:: QUOTED PASSAGE ::
Finally, from a political point of view, the reconciliation of responsive democracy with responsible democracy was entrusted to the new political actor that dominated the processes of government in the 1900s — the same actor that drives the preferences and aggregates the demands coming from different social groups: the political party. In the last century, the mass political parties, in particular, sought to ensure that these preferences and demands coincided with their own long-term interests and coherent and integrated ideological visions. It was after the Second World War that political parties became, increasingly clearly, the dominant form of both political representation and political leadership, in many cases inheriting the mantle of the bankrupt political institutions of the prewar period. The stalemate equilibrium that characterised the Cold War years made national decision-making processes relatively straightforward, especially when they concerned international issues. The scope of the European economies was still prevalently national, and they were therefore little conditioned by competition and trade on the world markets. There was a high and stable level of cultural homogeneity within the states, a phenomenon that, if anything, had been accentuated by the border changes that were decided at the end of the Second World War. Strong and persistent group identities continued to underlie a high level of similarity in the political behaviours of different groups. Finally, the post-war recovery ushered in a period of unprecedented growth for the national economies; in this setting, an increased and legally defined role of the state in economic planning and control ensured that the national political elites had plenty of room for manoeuvre.

This favourable set of circumstances gave political parties an exceptional and perhaps unique opportunity to promote expansive economic and social policies at national level. The parties, being collective subjects and relatively united both ideologically and socially, became the key players in the political stabilisation of the twentieth century’s rapidly changing societies. The internal discipline of the parties and the models of inter-party competition also provided means of managing the tensions between various phenomena: the electoral process, the representation of sectoral interests, relations between the executive and the legislative, and policy leadership. Political parties, concretely reconciling the function of representation with that of responsibility, became the pillars of democratic stability, without which democracy was not even conceivable.

There can be no doubt that, since the end of the twentieth century, the last two of the three mechanisms that supported the vision of responsible democracy have increasingly found themselves in crisis. On a cultural level, recent developments have increased the individualistic attitudes of citizens and the growing multiculturalism of societies. Together, these two elements have reduced the homogeneity of national culture, profoundly undermined traditional collective identities, and accentuated the tendency of every area of life, including that of political persuasion, to move progressively into the private sphere. Finally, they have accentuated new or previously latent cultural identities that, unlike those of the past, are not historically linked to traditional political parties. All these processes have been strengthened by the development of modern information and communication technologies. Certainly, it was never anticipated that changes in education, communication and technology would be such key factors in eroding the relationship of delegation that, through political parties, linked the elites with the masses.

:: DATASET EXTRACT ::

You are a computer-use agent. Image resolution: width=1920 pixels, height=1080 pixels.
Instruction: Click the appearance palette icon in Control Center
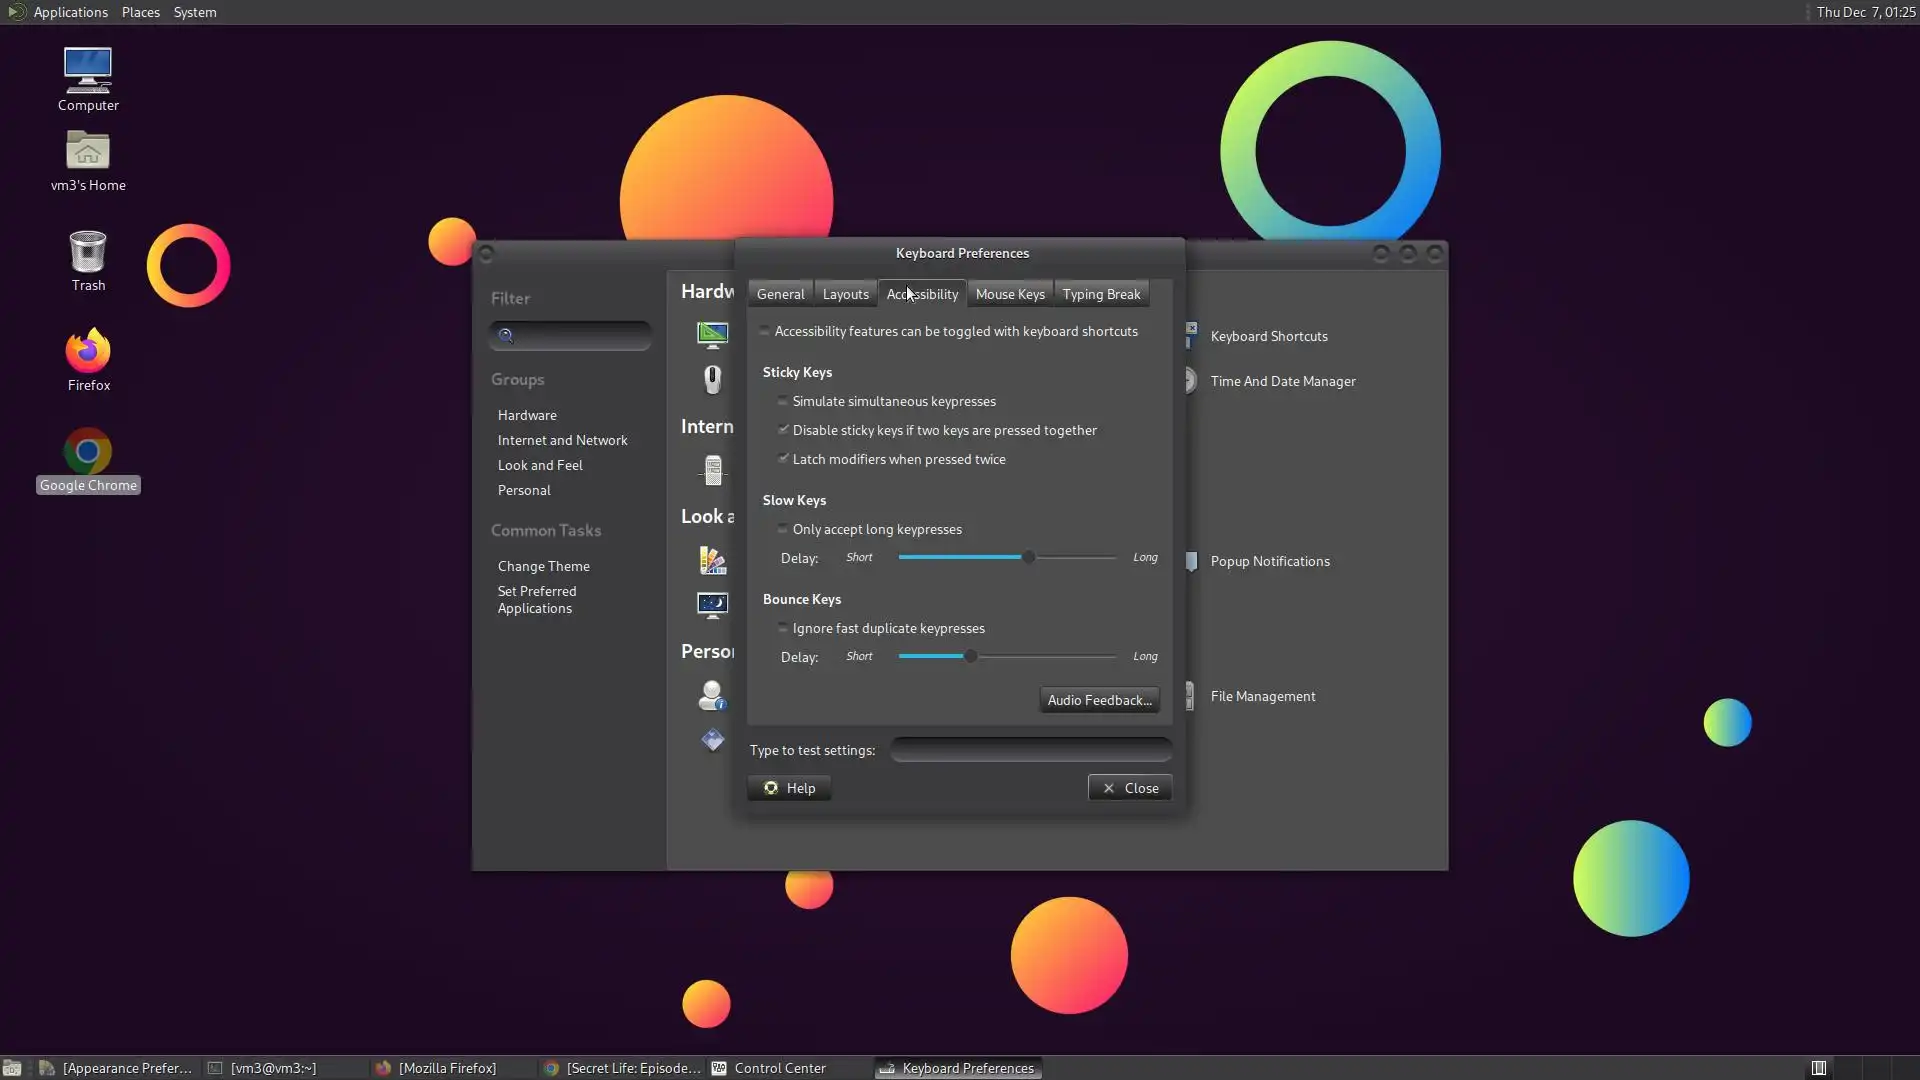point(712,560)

:: DO THIS ::
In the passage on political parties, when did parties become the dominant form of political representation and leadership? The listing is material of its own, unrelated to the passage on political parties.

:: WRITTEN ANSWER ::
After the Second World War.